Judge McCarthy's pre-charge comments and rulings, read in context, demonstrate that he conveyed this intent to the parties from the outset. Judge McCarthy's first comment on the issue came at the final pre-trial conference. After the Government argued that Appellant would "have to take the stand and testify" "[i]n order to establish" the subjective component of a self-defense claim, Judge McCarthy responded: "Well, unless there are any other witnesses. I assume that [Appellant] would have to testify." A-47 (emphasis added). This comment did not suggest that Judge McCarthy was considering conditioning a self-defense charge on Appellant's decision to testify. Judge McCarthy instead observed that, unless other witnesses were able to provide insight into Appellant's state of mind, the record lacked evidence of Appellant's belief, and Judge McCarthy therefore assumed that Appellant's testimony would be necessary to meet his burden of establishing a self-defense claim. Indeed, when, shortly thereafter, the Government renewed its argument that defense counsel should not be permitted to refer to the subjective component of self defense "unless [Appellant] is going to take the stand," Judge McCarthy demurred, concluding that he wanted "to see the video." A-48. This interaction cannot be understood as Judge McCarthy imposing a condition that Appellant testify in order to receive a self-defense charge.

Defense counsel's response shows that he understood Judge McCarthy to be commenting on the lack of evidence concerning self defense. After Judge McCarthy noted that, "unless there are any other witnesses[,] I assume that [Appellant] would have to testify," defense counsel responded, "Judge, we have the film plus witnesses." A-47. In other words, defense counsel attempted to refute Judge McCarthy's belief that there was not enough evidence to justify a self-defense charge. Had defense counsel understood Judge McCarthy to be imposing a requirement that Appellant testify in order to receive a self-defense charge, counsel surely would have replied differently. See also A-182 (Defense counsel during argument on self-defense charge: "I don't know any law that says that the Defendant has to take the stand in order to establish a self-defense in order to get the charge. I understand why the court limited me in opening, I get that.")

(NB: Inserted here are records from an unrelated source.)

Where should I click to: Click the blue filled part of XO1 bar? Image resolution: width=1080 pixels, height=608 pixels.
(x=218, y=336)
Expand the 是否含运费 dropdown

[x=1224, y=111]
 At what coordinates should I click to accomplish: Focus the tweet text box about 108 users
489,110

Judge McCarthy's September 19, 2016 tentative ruling (A-81) likewise shows that his decision was grounded in the fact that, without Appellant's testimony, there was not enough evidence in the record to support a self-defense claim. In his tentative ruling, Judge McCarthy analyzed the two pieces of evidence on which Appellant relied in his request for a self-defense charge: the video of the incident, and Appellant's statement to the investigating agent. After analyzing each piece of evidence, and after explaining why, in his view, that evidence did not support a self-defense charge, Judge McCarthy concluded: "Therefore, unless [Appellant] takes the stand, at this point I am leaning toward precluding the justification defense." A-81. Judge McCarthy's analysis of the evidence arguably supporting a self-defense claim shows, again, that his decision was based on the lack of evidence—from whatever source—supporting a self-defense claim. It was not based on Appellant's decision not to testify.

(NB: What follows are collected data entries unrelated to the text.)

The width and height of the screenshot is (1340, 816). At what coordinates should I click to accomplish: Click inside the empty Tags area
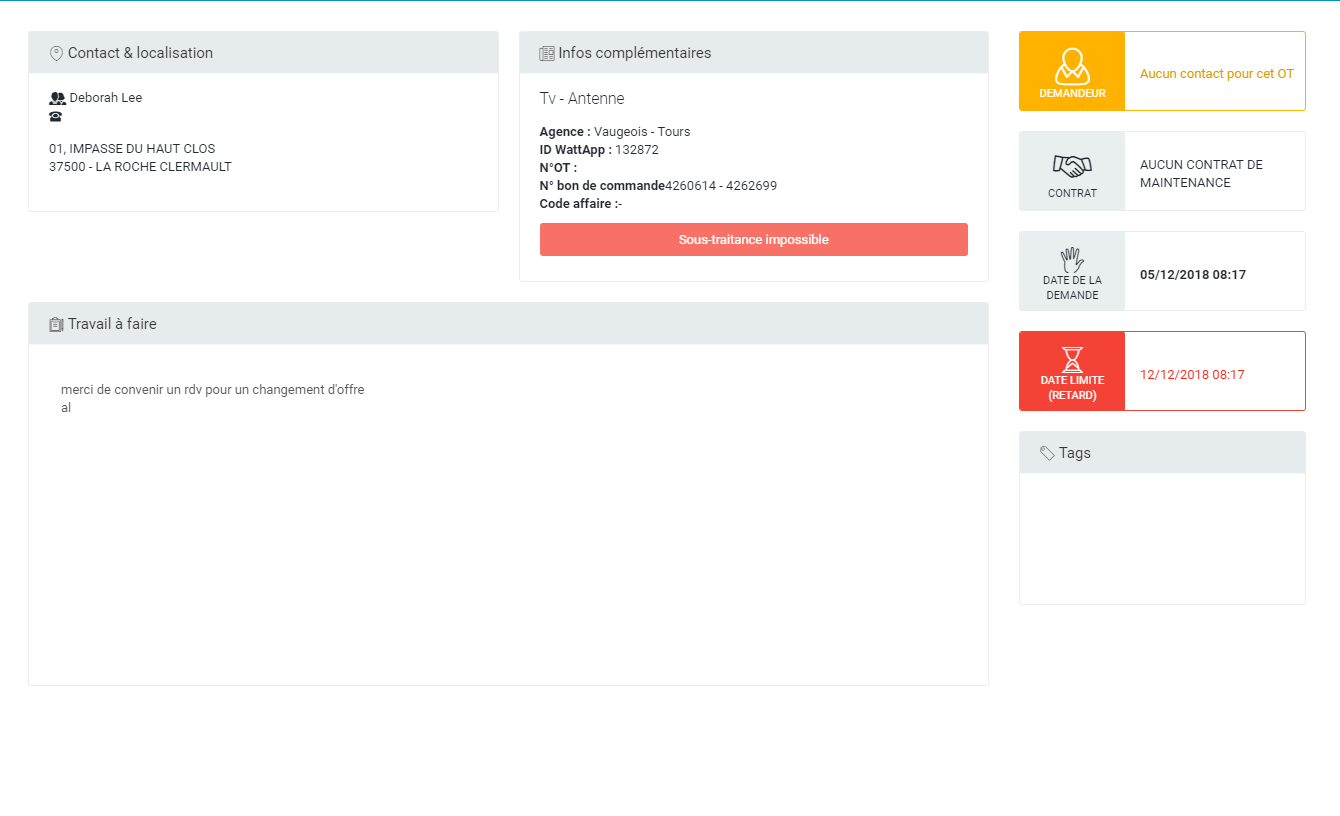click(x=1162, y=538)
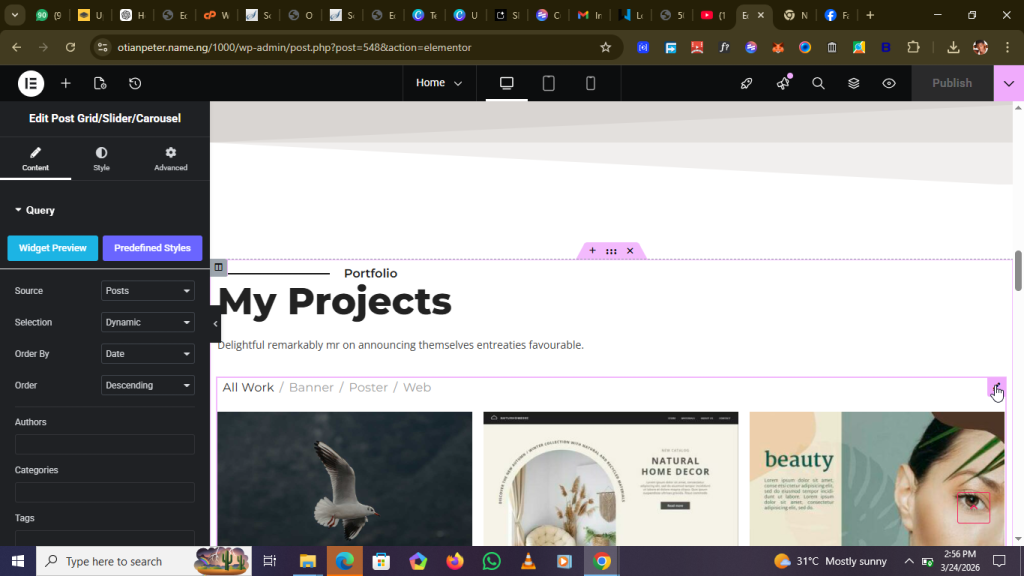Click the Predefined Styles button

pos(152,248)
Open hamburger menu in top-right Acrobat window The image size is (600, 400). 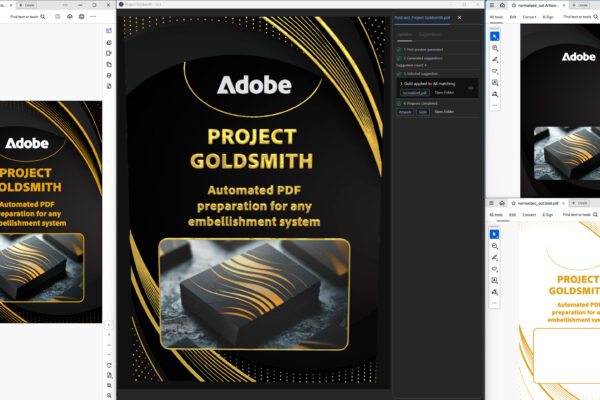(489, 5)
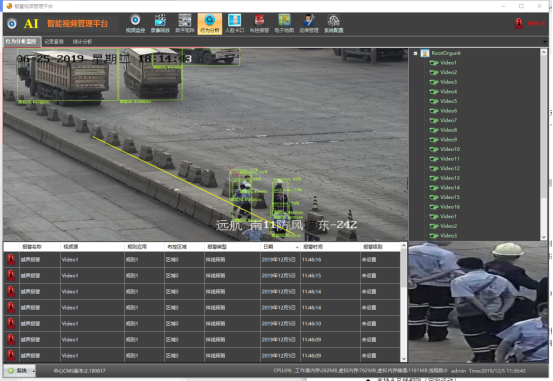Open the 人脸卡口 face checkpoint module
Screen dimensions: 553x381
235,24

And, finally, when Judge McCarthy gave his final ruling on Appellant's request for a self-defense charge, he concluded that, "based on the state of the evidence thus far, I do not think that there is sufficient evidence in the record . . . to put the justification defense before the jury . . . . I want to make clear that I am not basing this decision on the fact that [Appellant] has not testified. He has the right to remain silent and I'm not in any sense penalizing him for that. All I'm saying is that without his testimony, I don't find enough evidence elsewhere in the record to justify placing the defense before the jury." A-210. As with his prior comments, Judge McCarthy's final ruling emphasized that his decision was based on a lack of evidence from any source—not on Appellant's decision whether to testify.

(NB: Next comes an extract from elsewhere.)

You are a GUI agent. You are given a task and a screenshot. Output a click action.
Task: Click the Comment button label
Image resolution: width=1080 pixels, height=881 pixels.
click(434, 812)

To be sure, when he "reiterate[d] [his] pretrial rulings," Judge McCarthy did not state that his decision was based on a lack of evidence. He instead told defense counsel that, "[i]n your opening, you may address the subjective component of the self-defense issue if you intend to call [Appellant] as a witness. If you do not, then you may not mention that." A-87 (emphasis added). See also A-61 (similar ruling). It perhaps "would have been preferable for the court to define the purpose of an opening statement as to 'state what evidence will be presented,' without reference to" Appellant's decision to testify. Ramirez v. Artuz, No. CV-97-7396(RR), 1999 WL 754354, at *9 (E.D.N.Y. Aug. 2, 1999) (Raggi, D.J.) (quoting United States v. Dinitz, 424 U.S. 600, 612 (1976) (Burger, C.J., concurring)) (denying habeas claim based, in part, on court's instruction to defense counsel, in front of jury, that "[t]he purpose of an opening statement is to tell the jury what you expect to prove"). But when these comments are read in light of the rest of the record—including, importantly, Judge McCarthy's first comment on the issue, together with counsel's response, see A-47—they do not support the premise of Appellant's Brooks argument. That is, the record does not show that Judge McCarthy ruled that Appellant's testimony was a necessary condition for a self-defense charge.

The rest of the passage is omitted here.